§ WHAT IS EXPECTED
Where a line of the records contains the word "will", show that line.

^^^^^^^^^^^^^^^^

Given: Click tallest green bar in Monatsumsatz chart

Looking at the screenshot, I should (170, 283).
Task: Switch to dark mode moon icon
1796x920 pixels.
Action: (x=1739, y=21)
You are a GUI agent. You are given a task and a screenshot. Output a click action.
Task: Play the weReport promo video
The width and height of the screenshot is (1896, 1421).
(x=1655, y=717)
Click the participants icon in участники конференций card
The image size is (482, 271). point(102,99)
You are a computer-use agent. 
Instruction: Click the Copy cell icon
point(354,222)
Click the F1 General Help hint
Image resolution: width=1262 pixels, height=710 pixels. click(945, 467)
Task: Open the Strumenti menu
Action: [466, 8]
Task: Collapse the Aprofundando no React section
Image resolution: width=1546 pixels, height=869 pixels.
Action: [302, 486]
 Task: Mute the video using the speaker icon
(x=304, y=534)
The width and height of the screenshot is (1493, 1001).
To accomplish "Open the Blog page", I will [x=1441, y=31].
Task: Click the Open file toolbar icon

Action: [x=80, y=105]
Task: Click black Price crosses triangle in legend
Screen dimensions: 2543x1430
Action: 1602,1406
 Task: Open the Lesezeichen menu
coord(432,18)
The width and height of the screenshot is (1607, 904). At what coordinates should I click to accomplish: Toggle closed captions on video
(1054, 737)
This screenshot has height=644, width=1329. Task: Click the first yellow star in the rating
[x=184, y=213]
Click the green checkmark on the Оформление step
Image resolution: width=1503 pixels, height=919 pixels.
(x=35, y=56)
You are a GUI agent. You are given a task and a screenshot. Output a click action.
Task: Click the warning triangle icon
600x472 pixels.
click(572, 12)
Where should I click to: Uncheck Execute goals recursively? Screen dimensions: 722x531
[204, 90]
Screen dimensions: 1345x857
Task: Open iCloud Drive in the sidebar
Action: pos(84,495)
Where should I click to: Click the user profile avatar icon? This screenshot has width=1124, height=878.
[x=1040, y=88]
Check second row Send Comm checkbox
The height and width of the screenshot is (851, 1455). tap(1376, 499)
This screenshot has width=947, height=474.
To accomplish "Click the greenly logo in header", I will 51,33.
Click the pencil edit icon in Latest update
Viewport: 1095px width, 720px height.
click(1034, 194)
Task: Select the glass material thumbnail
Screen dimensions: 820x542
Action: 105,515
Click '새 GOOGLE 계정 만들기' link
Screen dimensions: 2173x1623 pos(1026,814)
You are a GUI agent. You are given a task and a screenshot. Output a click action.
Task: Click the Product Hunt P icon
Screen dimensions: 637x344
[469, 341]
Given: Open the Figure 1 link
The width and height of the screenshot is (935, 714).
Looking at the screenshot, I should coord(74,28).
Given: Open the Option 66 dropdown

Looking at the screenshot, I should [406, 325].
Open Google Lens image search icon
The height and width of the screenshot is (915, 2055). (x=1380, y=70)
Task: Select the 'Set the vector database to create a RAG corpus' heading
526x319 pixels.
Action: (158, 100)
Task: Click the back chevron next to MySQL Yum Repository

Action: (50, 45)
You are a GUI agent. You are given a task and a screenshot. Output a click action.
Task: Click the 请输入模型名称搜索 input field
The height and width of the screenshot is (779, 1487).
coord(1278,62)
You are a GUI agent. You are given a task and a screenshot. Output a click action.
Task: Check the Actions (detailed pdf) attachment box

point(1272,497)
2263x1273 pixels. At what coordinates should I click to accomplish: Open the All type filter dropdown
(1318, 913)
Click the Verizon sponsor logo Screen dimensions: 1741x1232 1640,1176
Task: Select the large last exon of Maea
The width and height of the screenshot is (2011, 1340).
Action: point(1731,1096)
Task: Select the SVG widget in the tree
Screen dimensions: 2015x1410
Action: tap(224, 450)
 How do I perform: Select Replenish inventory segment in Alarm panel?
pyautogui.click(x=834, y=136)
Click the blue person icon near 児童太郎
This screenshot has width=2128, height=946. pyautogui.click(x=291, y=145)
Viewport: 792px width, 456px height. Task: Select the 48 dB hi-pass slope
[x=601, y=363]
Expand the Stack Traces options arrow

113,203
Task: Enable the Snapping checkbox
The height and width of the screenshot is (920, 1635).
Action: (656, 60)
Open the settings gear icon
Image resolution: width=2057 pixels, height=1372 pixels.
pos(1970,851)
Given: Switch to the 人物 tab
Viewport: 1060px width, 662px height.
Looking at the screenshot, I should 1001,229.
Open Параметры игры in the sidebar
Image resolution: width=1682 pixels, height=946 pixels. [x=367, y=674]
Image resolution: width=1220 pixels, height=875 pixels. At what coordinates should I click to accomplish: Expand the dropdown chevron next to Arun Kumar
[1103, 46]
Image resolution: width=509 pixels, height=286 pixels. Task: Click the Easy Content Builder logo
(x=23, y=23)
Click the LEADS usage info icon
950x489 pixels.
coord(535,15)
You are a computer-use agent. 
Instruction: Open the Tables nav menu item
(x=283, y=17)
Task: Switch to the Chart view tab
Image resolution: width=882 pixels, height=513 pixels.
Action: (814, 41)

^^^^^^^^^^^^^^^^

§ ANSWER TO THIS EXERCISE
To accomplish "Open the Blog page", I will [x=1441, y=31].
To accomplish "Click the greenly logo in header", I will 51,33.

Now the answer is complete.